Australians have helped Qantas raise more than $114,000 for the Western Queensland Drought Appeal, funding the coordination and distribution of much needed drought relief across the Longreach region.
Qantas yesterday operated a one-off charity flight from Sydney to the Qantas Founders Museum in Longreach, using its ‘Retro Roo’ aircraft in 70s livery. Passengers got into the 70s spirit with retro outfits, a special Neil Perry-designed menu and cocktails, and entertainment from some musical icons of the era.
The initiative comes in the lead up to Qantas’ 95th birthday next month and was aimed at supporting the community that gave wings to Qantas almost a century ago.
Leo Sayer provided the pre-flight entertainment in the Qantas Business Lounge, while Glenn Shorrock belted out Little River Band classics at the Qantas Founders Museum.
QantasLink CEO John Gissing said the national carrier was proud to lend its support to a region it first called home in the 1920s.
“Qantas’ roots in Longreach are deeper than in any other part of Australia – and there has never been a more important time for us to give back to this wonderful community,” Mr Gissing said.

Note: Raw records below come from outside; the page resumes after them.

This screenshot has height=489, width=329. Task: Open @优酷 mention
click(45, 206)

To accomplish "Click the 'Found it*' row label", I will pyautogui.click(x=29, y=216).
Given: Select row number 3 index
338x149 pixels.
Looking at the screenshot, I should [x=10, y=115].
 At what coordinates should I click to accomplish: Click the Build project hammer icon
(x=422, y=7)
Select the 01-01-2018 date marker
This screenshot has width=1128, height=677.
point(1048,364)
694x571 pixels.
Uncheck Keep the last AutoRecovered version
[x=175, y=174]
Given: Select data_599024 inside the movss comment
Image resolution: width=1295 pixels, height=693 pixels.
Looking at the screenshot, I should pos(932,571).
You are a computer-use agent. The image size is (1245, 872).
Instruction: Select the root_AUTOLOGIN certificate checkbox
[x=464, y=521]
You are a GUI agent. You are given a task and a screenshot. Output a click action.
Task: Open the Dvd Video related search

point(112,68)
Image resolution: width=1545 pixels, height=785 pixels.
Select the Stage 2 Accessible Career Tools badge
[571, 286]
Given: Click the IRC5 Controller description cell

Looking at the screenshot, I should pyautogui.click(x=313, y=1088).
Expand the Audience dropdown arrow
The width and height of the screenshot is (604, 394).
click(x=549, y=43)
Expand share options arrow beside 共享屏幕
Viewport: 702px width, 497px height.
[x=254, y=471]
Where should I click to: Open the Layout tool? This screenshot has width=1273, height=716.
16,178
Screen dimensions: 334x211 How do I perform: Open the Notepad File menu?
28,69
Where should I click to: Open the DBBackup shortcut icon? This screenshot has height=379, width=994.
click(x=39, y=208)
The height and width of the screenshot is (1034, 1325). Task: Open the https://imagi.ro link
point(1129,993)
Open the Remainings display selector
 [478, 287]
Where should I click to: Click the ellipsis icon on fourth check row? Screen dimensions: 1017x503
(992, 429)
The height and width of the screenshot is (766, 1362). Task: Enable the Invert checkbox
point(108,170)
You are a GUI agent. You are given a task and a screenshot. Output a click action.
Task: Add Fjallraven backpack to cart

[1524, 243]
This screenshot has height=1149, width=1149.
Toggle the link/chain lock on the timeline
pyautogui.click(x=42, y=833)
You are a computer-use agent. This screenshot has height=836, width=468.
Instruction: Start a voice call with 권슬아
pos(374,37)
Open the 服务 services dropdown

“We know these are difficult times for Longreach and we’re committed to playing our part to help both through this charity flight and through ongoing support for the local tourism industry.”
Western Queensland Drought Appeal Chairman Mr David Phelps said Qantas’ support would help farmers and landowners in the region.
“Qantas has shown their true spirit today. They have shown they are still very much a part of the outback communities where Qantas began, by generously raising money to help farmers battling drought. We are very thankful for this donation to our cause, and for Qantas’ ongoing support of tourism and essential air travel in western Queensland,” said Mr Phelps.
The Retro Roo charity flight was made possible by Caltex and Air BP who donated fuel, Sydney and Longreach Airports who waived landing fees and Qantas cabin and flight crew who donated their time to operate the flight.
Passengers paid $737 each for a seat on the service and bid for a number of auction items, with all proceeds from both the flight itself and the in-flight auction going directly to the Appeal.